Hope Crisis Center in Fairbury has been active throughout October, raising awareness about an issue that affects many people, though few discuss it: domestic violence.
Carmen Hinman, executive director of Hope Crisis Center, explained that this issue goes far beyond the month of October, and that people need to be aware that it can happen any time.
“I do think that no matter how prevalent it is, it’s still one of those things that unless you’re immediately affected by it, or your family, or loved ones, or friends, people still kind of turn a blind eye to it,” said Hinman. “It’s something that people don’t want to accept or admit is happening. We know from being a program that provides services to help victims that it is prevalent in our communities, in our neighborhoods, in our families and in our churches. So, we, as a program, we have started to do more to look at this as a year-long issue, instead of a set month.”
Hinman hopes that with their efforts to raise awareness, people will begin to recognize signs of domestic violence and take action to prevent it from worsening. Earlier this month, the Spanish Club at Fairbury High School volunteered to post yard signs around Fairbury to drive this issue home. This is one of several events and campaigns that Hope Crisis Center focuses on to help show people that domestic violence can happen anywhere and anytime.
(Photos Contributed By Fairbury Spanish Club, Hope Crisis Center)
Hinman explained that domestic violence can take a number of forms. She emphasized that it is not only physical abuse.
“Typically people always think that it’s physical, and most definitely domestic violence can be physical,” Hinman said. “But it’s so much more than that. We have victims who tell us, ‘Well, he doesn’t hit me,” or “He doesn’t come after me.’ Again, it’s more than that. It can be financial; it can be degrading, like name calling; it can be withholding different things that make a person function. With domestic violence, there’s a hole array of things that fall under that.”
Verbal abuse, Hinman noted, can be more harmful than physical abuse sometimes because it can stay with a person throughout their life.
“None of it is acceptable,” said Hinman. “I think that something we want to stress is that it doesn’t matter if he or she is not physically beating you. If there’s lot of other things going on, like verbal abuse, it’s still abuse, and that’s not okay. It’s not acceptable. That’s not a healthy relationship.”
With technology continuing to advance, Hinman explained that abusers can harness it to do more damage to their victims, whether its through degrading them on social media or even constantly texting them. Hinman believes that it is a sign of control. She emphasized that Hope Crisis Center is working with the schools to educate teens about healthy relationships.
She explained that on average, Hope Crisis Center, which operates in seven counties, there are over 3,000 crisis-line calls a year. They help roughly 50 adults with their shelter program every year, and along with that, roughly 50 to 75 children, though it varies based on the size of the families.
Stuff The Van was their most recent event, on Saturday, which gave people a chance to fill a van with supplies that will be used to support victims of domestic violence. This annual event, which takes place at Wal-Mart in Fairbury, helps Hope Crisis Center to stock up on items that are used throughout the year. However, if people were not able to attend on Saturday, they can always bring donations to their offices in downtown Fairbury.

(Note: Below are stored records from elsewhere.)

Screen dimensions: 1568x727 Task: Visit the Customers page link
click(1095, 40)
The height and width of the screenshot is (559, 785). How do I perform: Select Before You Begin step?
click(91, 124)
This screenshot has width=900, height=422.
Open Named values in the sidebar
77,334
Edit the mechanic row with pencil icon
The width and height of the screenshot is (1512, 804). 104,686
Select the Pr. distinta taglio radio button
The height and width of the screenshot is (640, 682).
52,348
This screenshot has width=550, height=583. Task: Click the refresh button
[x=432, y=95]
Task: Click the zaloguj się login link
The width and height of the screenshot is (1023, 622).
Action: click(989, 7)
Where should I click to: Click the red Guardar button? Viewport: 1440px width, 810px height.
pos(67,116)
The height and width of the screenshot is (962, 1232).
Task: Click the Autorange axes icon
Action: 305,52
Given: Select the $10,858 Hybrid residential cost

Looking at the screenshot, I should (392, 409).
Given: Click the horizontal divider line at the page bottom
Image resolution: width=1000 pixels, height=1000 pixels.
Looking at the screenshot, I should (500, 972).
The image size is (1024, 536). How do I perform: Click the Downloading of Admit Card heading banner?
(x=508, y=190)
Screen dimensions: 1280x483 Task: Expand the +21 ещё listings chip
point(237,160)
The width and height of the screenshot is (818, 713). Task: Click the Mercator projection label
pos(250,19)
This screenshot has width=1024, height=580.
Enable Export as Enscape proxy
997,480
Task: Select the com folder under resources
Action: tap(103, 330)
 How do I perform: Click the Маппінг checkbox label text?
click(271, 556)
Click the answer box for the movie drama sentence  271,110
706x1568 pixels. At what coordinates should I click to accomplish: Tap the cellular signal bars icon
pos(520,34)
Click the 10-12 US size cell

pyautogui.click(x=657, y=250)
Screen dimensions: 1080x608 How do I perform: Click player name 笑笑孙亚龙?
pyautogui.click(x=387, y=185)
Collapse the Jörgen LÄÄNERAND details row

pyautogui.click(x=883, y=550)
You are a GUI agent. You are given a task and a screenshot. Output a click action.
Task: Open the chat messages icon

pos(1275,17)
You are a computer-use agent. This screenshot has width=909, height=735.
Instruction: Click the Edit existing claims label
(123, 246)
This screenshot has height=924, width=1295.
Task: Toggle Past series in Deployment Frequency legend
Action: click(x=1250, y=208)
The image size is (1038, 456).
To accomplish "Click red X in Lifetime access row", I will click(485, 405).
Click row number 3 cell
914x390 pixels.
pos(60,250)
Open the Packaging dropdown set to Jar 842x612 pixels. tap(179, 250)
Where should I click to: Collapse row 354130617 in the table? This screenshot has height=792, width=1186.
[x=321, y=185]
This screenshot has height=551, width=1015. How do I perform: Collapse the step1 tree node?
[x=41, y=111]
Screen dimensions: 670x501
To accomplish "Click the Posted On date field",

On Friday Nov. 4, Hope Crisis Center will host it’s famous dueling pianos event at the Elk’s Lodge. Social hour starts at 7 p.m., and there will be a silent auction ongoing throughout the night. All proceeds raised during the event will be used to help victims of domestic violence.
Hinman encourages people to reach out to Hope Crisis Center if ever there is a situation where they believe domestic violence is occurring. She emphasized that they will work to help people to take the steps needed to improve the situation.
“We provide quite a broad array of services to individuals in need,” Hinman said. “We work hard to meet people where they’re at, and then determine what their need is and go from there. Everybody is different, but the number one thing I would say is that people aren’t alone.
“Unfortunately,” Hinman continued, “it happens to others, and I think if you are in a situation like this, you tend to feel very alone, and you may blame yourself. So, I would say it’s important to reach out. That’s what we’re here for. That’s solely our purpose; to help people to get through this and to help them understand that they don’t deserve to, day after day, living with violence and fear and all of those things that go with it. Our door is always open. we’re not here to judge; we’re here to help.”